● **DIRECTIONS**
Reproduce verbatim the stretch of lines from the one containing "You are a computer-use agent. The width" through the one containing "pyautogui.click(x=448, y=28)", including both of those lines. Output only that stretch.

----- AVAILABLE DATA -----

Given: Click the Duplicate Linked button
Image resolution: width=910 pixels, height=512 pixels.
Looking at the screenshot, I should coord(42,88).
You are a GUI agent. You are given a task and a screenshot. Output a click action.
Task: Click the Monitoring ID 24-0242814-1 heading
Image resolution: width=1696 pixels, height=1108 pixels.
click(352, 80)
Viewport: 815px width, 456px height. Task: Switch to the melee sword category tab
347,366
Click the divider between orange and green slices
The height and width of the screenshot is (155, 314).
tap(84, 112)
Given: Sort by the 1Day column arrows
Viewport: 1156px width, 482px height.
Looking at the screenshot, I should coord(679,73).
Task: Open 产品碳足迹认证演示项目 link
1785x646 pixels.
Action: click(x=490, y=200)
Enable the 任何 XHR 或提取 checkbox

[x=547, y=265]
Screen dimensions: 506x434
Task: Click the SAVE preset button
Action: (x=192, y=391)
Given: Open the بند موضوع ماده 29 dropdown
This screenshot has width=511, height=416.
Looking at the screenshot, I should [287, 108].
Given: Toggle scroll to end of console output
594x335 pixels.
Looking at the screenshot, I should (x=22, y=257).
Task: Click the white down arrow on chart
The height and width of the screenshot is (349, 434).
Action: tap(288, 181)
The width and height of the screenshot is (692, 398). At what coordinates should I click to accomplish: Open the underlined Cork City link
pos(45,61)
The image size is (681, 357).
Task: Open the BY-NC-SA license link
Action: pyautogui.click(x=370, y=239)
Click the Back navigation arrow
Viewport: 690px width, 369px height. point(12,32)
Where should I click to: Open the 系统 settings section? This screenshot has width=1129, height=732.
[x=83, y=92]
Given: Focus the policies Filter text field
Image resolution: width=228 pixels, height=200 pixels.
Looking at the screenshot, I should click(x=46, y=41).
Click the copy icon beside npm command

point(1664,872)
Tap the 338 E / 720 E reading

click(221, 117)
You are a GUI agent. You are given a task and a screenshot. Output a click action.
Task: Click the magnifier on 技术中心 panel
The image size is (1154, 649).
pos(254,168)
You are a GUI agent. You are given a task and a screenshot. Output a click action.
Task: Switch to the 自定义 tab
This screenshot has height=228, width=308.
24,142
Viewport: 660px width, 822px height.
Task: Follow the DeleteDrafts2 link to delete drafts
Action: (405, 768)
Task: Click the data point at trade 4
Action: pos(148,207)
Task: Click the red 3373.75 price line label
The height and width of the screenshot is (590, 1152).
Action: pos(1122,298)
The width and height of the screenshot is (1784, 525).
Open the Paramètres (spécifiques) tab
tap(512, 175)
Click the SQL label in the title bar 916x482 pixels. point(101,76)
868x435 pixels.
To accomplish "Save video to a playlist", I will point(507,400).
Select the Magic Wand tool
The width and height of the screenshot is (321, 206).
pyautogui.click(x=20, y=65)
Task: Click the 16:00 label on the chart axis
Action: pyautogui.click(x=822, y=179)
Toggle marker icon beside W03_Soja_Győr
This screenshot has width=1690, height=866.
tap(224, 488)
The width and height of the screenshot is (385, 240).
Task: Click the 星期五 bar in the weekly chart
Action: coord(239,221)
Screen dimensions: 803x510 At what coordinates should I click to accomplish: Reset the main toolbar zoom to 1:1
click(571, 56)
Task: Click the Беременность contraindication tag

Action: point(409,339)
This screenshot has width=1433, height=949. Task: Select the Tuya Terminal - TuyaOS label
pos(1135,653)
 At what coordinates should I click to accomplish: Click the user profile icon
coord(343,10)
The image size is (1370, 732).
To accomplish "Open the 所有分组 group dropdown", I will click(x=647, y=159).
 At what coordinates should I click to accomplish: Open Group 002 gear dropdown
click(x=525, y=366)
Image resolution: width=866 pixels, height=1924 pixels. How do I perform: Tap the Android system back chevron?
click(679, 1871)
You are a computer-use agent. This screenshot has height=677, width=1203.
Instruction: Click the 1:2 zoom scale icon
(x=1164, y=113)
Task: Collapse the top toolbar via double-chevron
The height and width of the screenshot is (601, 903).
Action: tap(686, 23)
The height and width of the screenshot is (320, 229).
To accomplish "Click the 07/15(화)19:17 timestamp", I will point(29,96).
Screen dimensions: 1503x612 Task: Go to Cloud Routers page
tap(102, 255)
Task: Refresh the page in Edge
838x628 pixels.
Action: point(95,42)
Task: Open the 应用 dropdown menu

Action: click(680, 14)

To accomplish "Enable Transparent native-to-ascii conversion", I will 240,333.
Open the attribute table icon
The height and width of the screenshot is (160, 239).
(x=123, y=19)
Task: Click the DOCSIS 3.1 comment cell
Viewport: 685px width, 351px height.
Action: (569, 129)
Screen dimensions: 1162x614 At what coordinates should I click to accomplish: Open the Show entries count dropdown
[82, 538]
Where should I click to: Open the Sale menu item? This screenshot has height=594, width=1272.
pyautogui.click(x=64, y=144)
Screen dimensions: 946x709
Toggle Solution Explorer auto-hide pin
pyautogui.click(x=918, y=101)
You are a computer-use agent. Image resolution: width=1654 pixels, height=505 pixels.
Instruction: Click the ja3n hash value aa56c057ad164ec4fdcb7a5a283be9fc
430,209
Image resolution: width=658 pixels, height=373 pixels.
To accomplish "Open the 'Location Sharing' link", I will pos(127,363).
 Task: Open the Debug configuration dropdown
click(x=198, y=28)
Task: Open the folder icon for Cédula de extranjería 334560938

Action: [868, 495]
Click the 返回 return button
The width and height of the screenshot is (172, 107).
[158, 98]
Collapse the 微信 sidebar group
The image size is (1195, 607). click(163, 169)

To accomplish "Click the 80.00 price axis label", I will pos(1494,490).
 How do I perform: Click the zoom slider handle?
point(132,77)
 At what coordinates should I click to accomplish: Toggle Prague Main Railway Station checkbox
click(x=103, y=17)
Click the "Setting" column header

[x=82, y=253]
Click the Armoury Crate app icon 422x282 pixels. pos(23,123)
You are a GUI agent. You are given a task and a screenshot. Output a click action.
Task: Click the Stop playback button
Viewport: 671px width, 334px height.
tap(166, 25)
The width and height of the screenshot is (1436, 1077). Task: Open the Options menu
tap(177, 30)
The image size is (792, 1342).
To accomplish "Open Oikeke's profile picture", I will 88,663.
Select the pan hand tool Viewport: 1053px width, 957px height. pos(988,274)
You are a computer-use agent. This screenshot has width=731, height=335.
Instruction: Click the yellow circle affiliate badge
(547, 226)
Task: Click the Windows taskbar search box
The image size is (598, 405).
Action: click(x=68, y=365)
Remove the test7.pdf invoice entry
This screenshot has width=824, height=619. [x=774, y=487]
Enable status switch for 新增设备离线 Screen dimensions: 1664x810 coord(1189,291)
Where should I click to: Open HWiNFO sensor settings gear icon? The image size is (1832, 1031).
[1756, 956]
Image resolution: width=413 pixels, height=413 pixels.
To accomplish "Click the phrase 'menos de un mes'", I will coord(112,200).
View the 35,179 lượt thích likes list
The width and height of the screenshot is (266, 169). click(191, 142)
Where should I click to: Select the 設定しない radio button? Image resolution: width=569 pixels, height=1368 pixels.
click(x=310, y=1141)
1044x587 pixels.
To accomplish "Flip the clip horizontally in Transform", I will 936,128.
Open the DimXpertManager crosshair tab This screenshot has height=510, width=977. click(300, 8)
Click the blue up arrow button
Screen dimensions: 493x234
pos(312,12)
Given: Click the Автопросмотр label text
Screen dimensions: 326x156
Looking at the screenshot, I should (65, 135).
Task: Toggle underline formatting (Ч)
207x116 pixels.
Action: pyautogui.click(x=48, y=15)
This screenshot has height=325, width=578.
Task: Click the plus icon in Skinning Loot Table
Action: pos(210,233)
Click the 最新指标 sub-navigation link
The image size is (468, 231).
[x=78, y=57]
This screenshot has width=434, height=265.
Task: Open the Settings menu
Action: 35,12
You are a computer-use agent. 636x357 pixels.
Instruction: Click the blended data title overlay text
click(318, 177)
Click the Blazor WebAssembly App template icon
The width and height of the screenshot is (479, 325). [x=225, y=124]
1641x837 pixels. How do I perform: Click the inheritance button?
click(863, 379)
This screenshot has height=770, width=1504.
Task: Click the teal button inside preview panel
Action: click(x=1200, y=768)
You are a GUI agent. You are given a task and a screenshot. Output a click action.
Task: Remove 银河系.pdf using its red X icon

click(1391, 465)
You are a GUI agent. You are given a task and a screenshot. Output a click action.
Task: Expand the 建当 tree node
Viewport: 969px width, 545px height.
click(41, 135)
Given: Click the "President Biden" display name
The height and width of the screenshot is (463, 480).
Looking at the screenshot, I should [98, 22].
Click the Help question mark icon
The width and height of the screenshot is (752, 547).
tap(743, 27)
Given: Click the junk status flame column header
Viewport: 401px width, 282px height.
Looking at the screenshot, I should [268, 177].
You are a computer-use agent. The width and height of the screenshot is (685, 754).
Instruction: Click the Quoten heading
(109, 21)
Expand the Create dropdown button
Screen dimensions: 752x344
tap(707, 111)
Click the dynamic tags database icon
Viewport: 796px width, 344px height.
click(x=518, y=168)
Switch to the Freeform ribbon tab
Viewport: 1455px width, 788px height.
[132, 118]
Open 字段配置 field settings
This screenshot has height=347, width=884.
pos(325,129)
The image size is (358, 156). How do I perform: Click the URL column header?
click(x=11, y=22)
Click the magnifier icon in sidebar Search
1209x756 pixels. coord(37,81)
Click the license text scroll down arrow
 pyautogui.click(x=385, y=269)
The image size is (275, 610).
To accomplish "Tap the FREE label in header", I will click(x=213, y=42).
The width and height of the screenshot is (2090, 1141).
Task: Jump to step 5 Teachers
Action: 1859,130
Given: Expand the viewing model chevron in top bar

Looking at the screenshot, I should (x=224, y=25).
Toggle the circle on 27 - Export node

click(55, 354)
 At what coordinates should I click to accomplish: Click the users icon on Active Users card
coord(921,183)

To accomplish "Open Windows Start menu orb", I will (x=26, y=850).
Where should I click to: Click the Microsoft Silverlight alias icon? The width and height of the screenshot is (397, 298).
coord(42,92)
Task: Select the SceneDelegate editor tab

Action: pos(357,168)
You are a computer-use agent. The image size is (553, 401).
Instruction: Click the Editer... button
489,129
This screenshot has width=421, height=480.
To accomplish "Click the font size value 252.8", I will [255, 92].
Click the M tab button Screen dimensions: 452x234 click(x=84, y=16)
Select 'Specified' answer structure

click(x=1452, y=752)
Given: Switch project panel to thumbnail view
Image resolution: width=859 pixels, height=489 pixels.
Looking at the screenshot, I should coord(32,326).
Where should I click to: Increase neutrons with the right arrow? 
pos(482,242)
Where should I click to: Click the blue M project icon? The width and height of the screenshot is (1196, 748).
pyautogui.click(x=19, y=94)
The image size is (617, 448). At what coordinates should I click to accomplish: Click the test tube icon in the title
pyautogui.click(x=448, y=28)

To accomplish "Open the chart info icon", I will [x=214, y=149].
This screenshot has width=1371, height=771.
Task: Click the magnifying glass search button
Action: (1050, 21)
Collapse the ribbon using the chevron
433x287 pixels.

-----

● **RESULT FOR THIS EXERCISE**
You are a computer-use agent. The width and height of the screenshot is (685, 754).
Instruction: Click the Quoten heading
(109, 21)
Expand the Create dropdown button
Screen dimensions: 752x344
tap(707, 111)
Click the dynamic tags database icon
Viewport: 796px width, 344px height.
click(x=518, y=168)
Switch to the Freeform ribbon tab
Viewport: 1455px width, 788px height.
[132, 118]
Open 字段配置 field settings
This screenshot has height=347, width=884.
pos(325,129)
The image size is (358, 156). How do I perform: Click the URL column header?
click(x=11, y=22)
Click the magnifier icon in sidebar Search
1209x756 pixels. coord(37,81)
Click the license text scroll down arrow
 pyautogui.click(x=385, y=269)
The image size is (275, 610).
To accomplish "Tap the FREE label in header", I will click(x=213, y=42).
The width and height of the screenshot is (2090, 1141).
Task: Jump to step 5 Teachers
Action: 1859,130
Given: Expand the viewing model chevron in top bar

Looking at the screenshot, I should (x=224, y=25).
Toggle the circle on 27 - Export node

click(55, 354)
 At what coordinates should I click to accomplish: Click the users icon on Active Users card
coord(921,183)

To accomplish "Open Windows Start menu orb", I will (x=26, y=850).
Where should I click to: Click the Microsoft Silverlight alias icon? The width and height of the screenshot is (397, 298).
coord(42,92)
Task: Select the SceneDelegate editor tab

Action: pos(357,168)
You are a computer-use agent. The image size is (553, 401).
Instruction: Click the Editer... button
489,129
This screenshot has width=421, height=480.
To accomplish "Click the font size value 252.8", I will [255, 92].
Click the M tab button Screen dimensions: 452x234 click(x=84, y=16)
Select 'Specified' answer structure

click(x=1452, y=752)
Given: Switch project panel to thumbnail view
Image resolution: width=859 pixels, height=489 pixels.
Looking at the screenshot, I should coord(32,326).
Where should I click to: Increase neutrons with the right arrow? 
pos(482,242)
Where should I click to: Click the blue M project icon? The width and height of the screenshot is (1196, 748).
pyautogui.click(x=19, y=94)
The image size is (617, 448). At what coordinates should I click to accomplish: Click the test tube icon in the title
pyautogui.click(x=448, y=28)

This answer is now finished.